* [Work to be completed] In the entries below, find the lines with the word "playgirl" and copy them.

* [Supplied information]
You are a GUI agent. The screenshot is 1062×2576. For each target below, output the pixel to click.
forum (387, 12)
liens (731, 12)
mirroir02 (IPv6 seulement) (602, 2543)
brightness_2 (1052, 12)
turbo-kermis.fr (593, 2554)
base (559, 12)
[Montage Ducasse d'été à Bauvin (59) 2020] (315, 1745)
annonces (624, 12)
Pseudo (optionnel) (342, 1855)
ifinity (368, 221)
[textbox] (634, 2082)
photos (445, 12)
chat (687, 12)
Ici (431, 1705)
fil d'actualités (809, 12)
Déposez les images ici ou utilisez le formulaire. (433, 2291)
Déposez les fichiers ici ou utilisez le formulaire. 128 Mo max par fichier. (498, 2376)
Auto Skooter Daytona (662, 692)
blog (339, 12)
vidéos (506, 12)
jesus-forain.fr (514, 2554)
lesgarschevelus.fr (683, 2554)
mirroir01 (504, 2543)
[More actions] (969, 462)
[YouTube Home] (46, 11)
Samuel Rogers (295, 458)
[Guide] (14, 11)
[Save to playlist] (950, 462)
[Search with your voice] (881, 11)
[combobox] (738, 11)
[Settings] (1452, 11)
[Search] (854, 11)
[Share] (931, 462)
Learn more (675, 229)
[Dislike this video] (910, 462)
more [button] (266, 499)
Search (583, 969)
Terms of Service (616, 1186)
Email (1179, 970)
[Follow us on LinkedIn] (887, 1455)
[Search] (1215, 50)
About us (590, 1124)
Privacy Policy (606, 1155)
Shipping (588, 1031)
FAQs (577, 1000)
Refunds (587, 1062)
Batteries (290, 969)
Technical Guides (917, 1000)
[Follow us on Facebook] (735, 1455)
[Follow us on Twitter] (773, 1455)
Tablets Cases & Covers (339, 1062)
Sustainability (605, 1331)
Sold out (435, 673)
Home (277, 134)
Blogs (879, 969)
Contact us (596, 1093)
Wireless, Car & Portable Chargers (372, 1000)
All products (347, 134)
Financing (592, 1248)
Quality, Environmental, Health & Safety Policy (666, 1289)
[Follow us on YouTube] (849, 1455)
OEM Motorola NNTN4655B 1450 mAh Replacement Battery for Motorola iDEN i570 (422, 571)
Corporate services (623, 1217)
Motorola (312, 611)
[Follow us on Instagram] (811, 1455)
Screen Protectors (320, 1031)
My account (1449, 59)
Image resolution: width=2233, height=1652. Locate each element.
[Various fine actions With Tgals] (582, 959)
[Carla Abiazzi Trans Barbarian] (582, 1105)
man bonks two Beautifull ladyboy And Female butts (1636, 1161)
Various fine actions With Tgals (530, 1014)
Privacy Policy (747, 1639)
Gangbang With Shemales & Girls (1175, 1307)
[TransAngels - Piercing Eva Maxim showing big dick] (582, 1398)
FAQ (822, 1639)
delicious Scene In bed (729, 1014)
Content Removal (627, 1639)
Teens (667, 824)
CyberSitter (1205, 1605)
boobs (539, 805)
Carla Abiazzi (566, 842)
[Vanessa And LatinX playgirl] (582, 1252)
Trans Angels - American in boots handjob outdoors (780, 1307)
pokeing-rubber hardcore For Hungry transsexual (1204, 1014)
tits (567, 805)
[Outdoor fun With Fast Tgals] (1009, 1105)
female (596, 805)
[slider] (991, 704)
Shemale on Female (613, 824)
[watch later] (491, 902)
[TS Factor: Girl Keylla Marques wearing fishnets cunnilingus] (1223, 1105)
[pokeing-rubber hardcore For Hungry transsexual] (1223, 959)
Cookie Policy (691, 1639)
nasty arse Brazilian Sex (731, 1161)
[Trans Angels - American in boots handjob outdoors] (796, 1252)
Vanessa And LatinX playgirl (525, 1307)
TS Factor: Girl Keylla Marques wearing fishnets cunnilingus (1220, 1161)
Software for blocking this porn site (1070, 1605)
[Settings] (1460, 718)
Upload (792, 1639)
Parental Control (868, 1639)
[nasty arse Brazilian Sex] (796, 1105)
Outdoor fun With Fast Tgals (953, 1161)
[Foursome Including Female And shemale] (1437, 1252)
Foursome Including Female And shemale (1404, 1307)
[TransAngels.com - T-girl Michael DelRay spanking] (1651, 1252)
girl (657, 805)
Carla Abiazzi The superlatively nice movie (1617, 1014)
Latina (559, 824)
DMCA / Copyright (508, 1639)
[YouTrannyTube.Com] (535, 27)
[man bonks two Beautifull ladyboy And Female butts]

* [Your solution]
[Vanessa And LatinX playgirl] (582, 1252)
Vanessa And LatinX playgirl (525, 1307)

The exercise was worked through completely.